I'm going to biuld a desk for my PC using 3/4 plywood 

but i don't have a router, table saw or jointer at this time. 

I only have a Circular saw. 

I know the edges from the wood from the store are not to be trusted, using these tools how can I cut this to get my 1 st true edge without to much waste?


----------



## woodnthings (Jan 24, 2009)

*Check around*

See if you have an old aluminum storm door, a glass shower door track (aluminum) or possibly a steel stud from the HD. Actually for most purposes a cut off from a 1/4" hardboard/Masonite will be straight enough using the factory edge. Just sight down it and look for bow or take 2 pieces and hold them together and look for light showing through in between them. A piece of fishing line strung tightly between to nails further apart than your longest length will form a straight line for reference.
A 6 ft aluminum level will have a straight edge. 
The photo shows a door section and a shower track:


----------



## johnnie52 (Feb 16, 2009)

Usually there is one good edge on plywood. Look carefully and find the factory cut edge. Depending on where you got the ply, the good edge is usually painted.

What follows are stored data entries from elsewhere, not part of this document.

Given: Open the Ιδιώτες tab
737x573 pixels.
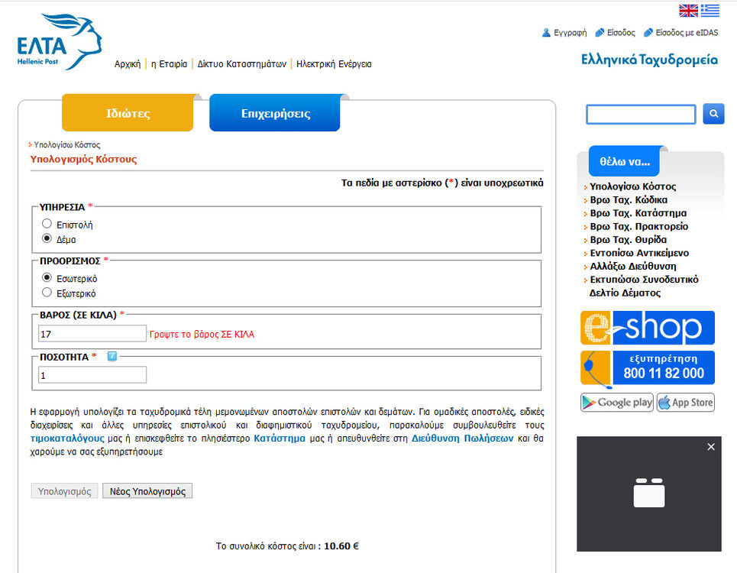Looking at the screenshot, I should [128, 114].
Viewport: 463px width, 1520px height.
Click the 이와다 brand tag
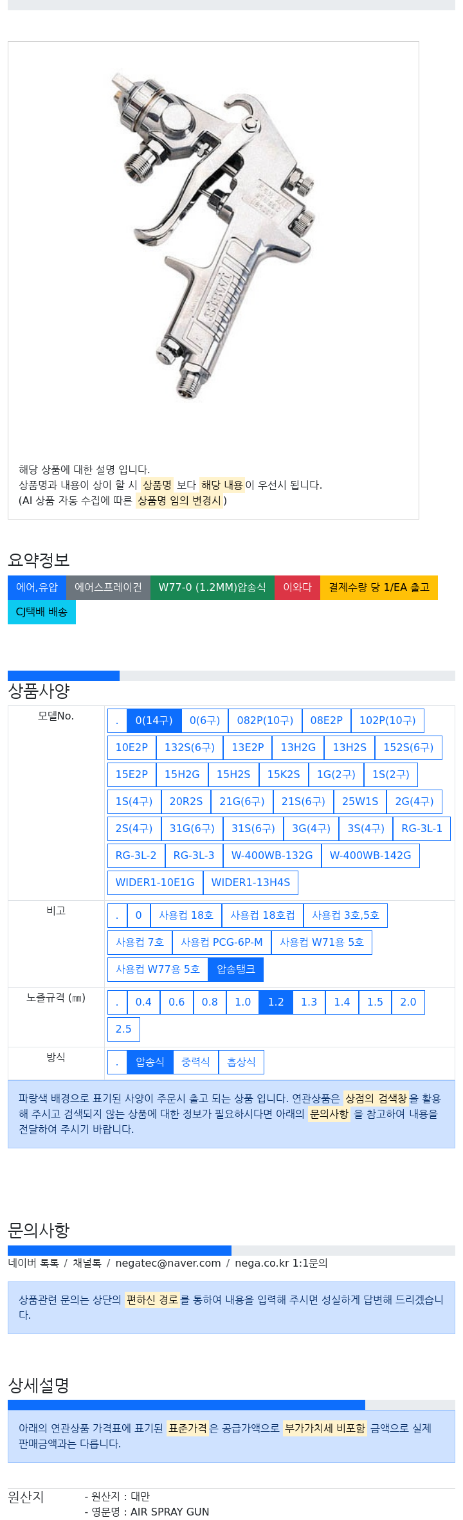[297, 588]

Either invest in a framing square or take careful measurements as you cut the pieces from the ply. Measure the size and mark out the piece, but before cutting, measure across the diagonal corners and make sure they are the same. This insures that your marks are square.

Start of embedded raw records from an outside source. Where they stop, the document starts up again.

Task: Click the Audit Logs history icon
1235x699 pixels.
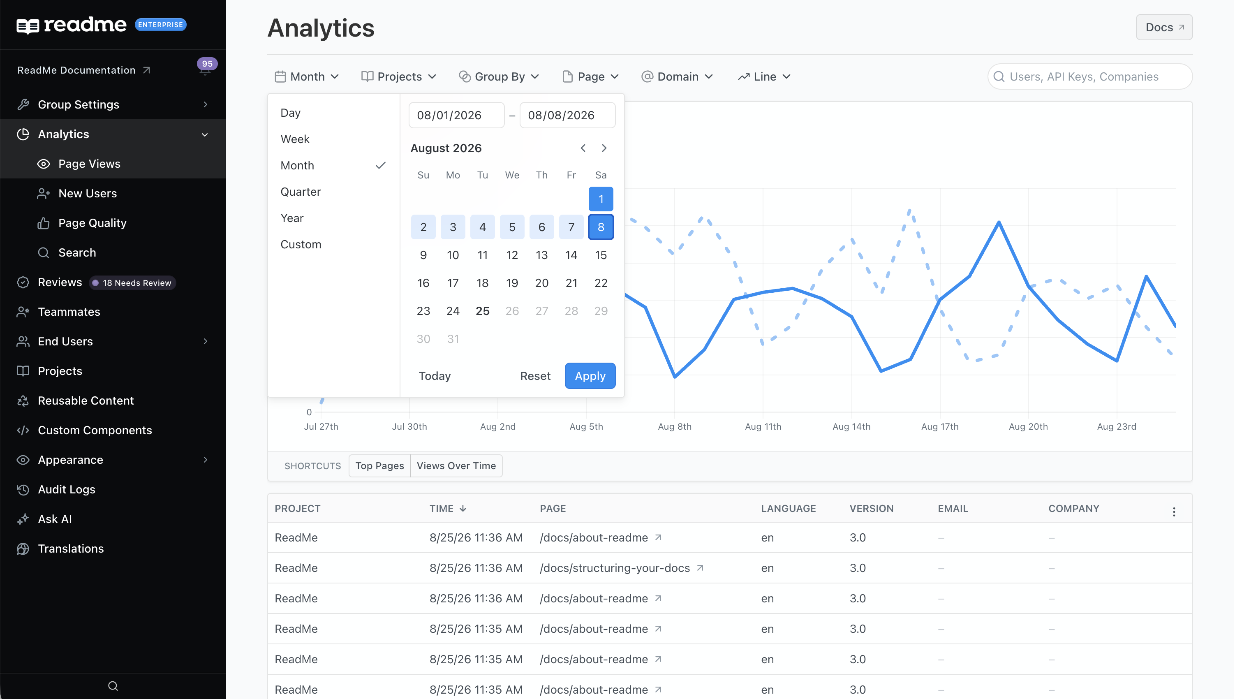Action: pyautogui.click(x=23, y=489)
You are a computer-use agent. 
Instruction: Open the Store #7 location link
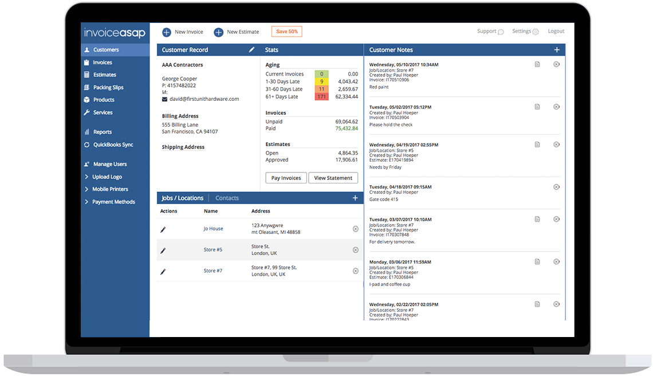click(x=213, y=271)
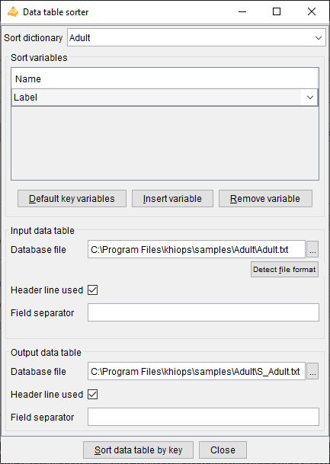Click Remove variable button

265,199
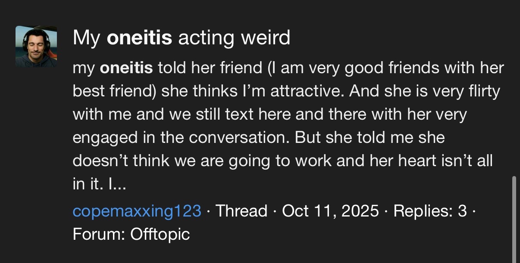Click the word "My" in the title
The height and width of the screenshot is (263, 520).
pos(86,38)
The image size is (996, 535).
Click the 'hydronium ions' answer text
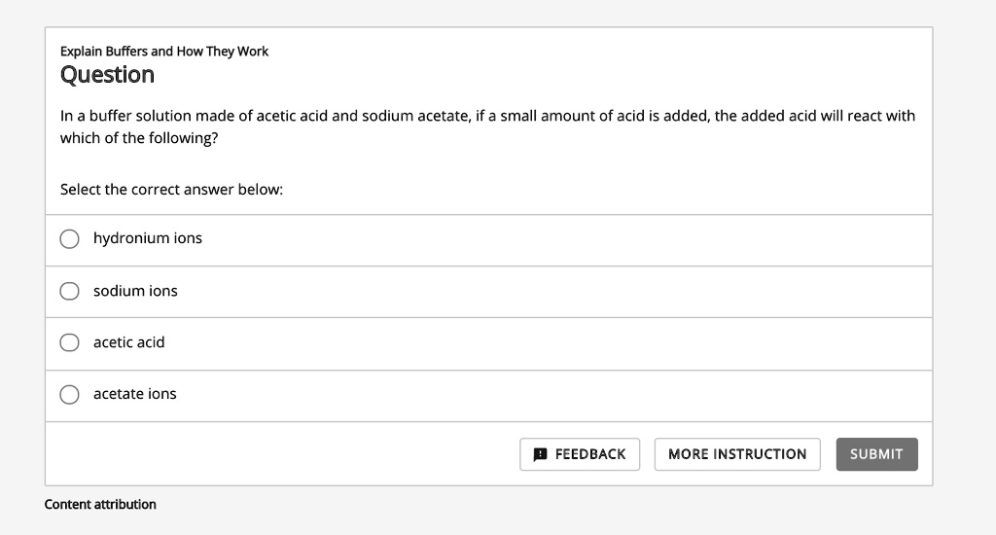pos(148,238)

Now its just a matter of using something as a guide for the saw as stated above. Unless of course you are that rare individual who can make a perfectly straight cut with a circular saw.


----------



## cabinetman (Jul 5, 2007)

Using a clamped down straightedge with a circular saw will give a good edge. Cut with the best face down. Make sure your base (shoe) is set for a perpendicular cut. Make your cut pass in a continuous motion, don't stop. So, make sure you're all set for the cut, like making sure the cord will be out of the way or get caught on anything.












 







.


----------



## firemedic (Dec 26, 2010)

cabinetman said:


> Using a clamped down straightedge with a circular saw will give a good edge. Cut with the best face down. Make sure your base (shoe) is set for a perpendicular cut. Make your cut pass in a continuous motion, don't stop. So, make sure you're all set for the cut, like making sure the cord will be out of the way or get caught on anything.
> 
> 
> 
> ...


+1... any ole' straight edge will do... Clamped at both ends and make sure your saw will clear over the clamps...


----------



## Turbo v6 Camaro (Dec 23, 2010)

thanks so much i was racing my brain trying to figure out if i have 4 non good how to get one.. 

I have some spare 2x4's and a 4 foot level/edge to ensure everything is good straight and a 90* angle


----------



## SteveEl (Sep 7, 2010)

If you don't already know, you can't assume your squares or level are square or level. There are simple ways to test them, and a google search will find them.


----------